Write an extractor script
§ 1Purpose
Automate one machine-derivable slice of the WAD so it stays honest against its source of truth.
§ 2Prerequisites
- uv installed
- A source of truth worth automating (CI config, build metadata, a database, an API)
§ 3Flowchart
§ 4Steps
§ 4.11
§ 4.2Pick one concern
One script = one output file = one source of truth. Name it extract_<thing>.py; its output is data/generated/<thing>.wcl.
§ 4.32
§ 4.4Start from the template
Copy extractor_template.py (bundled with this skill; extract_repo.py ships in every scaffold). Set the PEP 723 header's dependencies for whatever the source needs (pyyaml, a DB driver, httpx…).
§ 4.53
§ 4.6Map source records to WAD blocks
Decide which block kinds the findings become (relations? pipeline stages? a code_item :db_schema with db_table/db_column children?).

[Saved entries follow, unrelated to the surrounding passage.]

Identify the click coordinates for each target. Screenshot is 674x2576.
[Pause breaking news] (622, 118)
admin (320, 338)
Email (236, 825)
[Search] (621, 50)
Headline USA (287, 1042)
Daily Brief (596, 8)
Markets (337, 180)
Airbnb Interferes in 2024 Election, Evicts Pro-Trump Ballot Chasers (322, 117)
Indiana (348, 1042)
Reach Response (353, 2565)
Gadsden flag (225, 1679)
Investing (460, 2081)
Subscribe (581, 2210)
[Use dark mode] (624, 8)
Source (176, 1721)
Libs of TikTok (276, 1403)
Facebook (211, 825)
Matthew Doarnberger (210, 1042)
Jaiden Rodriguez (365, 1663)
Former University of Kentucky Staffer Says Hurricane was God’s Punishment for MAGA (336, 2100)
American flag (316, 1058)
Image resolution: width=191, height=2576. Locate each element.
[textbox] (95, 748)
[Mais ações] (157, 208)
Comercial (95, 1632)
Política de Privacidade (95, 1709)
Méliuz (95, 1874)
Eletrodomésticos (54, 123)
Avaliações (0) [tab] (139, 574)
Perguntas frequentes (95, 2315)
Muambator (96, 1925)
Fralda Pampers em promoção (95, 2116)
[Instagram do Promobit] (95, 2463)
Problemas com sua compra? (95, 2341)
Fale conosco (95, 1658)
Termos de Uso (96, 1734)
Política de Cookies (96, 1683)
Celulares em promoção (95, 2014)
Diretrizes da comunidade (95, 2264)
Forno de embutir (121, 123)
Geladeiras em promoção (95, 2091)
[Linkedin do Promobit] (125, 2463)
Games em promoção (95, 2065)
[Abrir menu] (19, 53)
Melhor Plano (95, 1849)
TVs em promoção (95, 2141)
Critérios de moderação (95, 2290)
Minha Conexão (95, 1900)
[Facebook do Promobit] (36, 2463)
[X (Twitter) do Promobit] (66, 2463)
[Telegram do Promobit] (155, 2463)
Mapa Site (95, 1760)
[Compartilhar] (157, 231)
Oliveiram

When the data genuinely fits no base family, declare a typed custom block in schema/extensions.wcl and emit that instead, adding a matching render to the book template — better a first-class block than data contorted into the wrong shape. Anything needing human naming — like source name → WAD container id — goes in a small in-script table, so customising the mapping is editing data, not logic.
§ 4.74
§ 4.8Emit deterministically
Banner comment first, namespace wcl.wad, then blocks — collections sorted, ids derived from source names, no timestamps. Full overwrite of the one output file; an empty result still writes the banner.
§ 4.95
§ 4.10Wire and verify
Add the one import "./<thing>.wcl" line in data/generated/main.wcl (once, committed). Run the script twice — the second run must be byte-identical — then wcl check and render. If the extractor replaces hand-authored blocks, delete those and leave a comment pointing at the script.
Verification
Running the script twice leaves git status quiet; wcl check stays green; the output file's blocks render in the book.